-- What is required --
Rewrite the stretch from the line containing "The width and height of the screenshot is (542, 271)." through the end of the records, requests included, and lower every coordinate in the answers by 93.

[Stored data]

######

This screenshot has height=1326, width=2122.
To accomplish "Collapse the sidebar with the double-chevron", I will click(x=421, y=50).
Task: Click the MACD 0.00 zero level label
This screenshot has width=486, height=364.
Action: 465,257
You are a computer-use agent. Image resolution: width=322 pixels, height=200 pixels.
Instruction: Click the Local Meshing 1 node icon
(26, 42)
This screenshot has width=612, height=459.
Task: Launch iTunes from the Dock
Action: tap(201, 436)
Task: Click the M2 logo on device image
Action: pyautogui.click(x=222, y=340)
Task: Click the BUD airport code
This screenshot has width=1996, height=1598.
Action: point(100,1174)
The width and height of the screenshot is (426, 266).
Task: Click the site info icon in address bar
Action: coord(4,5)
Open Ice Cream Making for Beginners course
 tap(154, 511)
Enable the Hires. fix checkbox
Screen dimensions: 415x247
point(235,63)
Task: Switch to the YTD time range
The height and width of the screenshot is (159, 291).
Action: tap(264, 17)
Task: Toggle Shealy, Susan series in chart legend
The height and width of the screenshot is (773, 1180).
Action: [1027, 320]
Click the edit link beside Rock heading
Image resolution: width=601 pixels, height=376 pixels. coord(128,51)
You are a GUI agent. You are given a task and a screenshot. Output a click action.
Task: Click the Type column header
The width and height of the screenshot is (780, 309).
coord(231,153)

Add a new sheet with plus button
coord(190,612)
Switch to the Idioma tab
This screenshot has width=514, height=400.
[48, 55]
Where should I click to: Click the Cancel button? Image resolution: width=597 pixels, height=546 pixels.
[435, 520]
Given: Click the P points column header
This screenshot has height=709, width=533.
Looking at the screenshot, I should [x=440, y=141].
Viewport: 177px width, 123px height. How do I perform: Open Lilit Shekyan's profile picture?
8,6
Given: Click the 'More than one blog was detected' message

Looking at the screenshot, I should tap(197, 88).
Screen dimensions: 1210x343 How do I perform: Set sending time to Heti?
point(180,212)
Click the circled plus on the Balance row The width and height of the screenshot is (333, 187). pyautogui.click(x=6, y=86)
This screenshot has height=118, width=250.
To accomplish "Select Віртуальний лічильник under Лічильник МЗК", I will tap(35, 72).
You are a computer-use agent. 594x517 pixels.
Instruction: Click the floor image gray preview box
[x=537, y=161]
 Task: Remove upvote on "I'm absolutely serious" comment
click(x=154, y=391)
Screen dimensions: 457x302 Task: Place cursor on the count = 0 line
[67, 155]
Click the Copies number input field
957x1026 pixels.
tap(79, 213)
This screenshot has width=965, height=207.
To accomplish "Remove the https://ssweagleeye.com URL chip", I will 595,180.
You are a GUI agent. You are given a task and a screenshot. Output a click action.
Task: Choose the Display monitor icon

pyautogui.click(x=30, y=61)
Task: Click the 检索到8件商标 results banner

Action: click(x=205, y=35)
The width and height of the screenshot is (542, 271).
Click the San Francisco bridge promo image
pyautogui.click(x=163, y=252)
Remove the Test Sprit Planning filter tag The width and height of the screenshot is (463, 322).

######

-- Task output --
The width and height of the screenshot is (542, 271).
Click the San Francisco bridge promo image
pyautogui.click(x=70, y=159)
Remove the Test Sprit Planning filter tag The width and height of the screenshot is (463, 322).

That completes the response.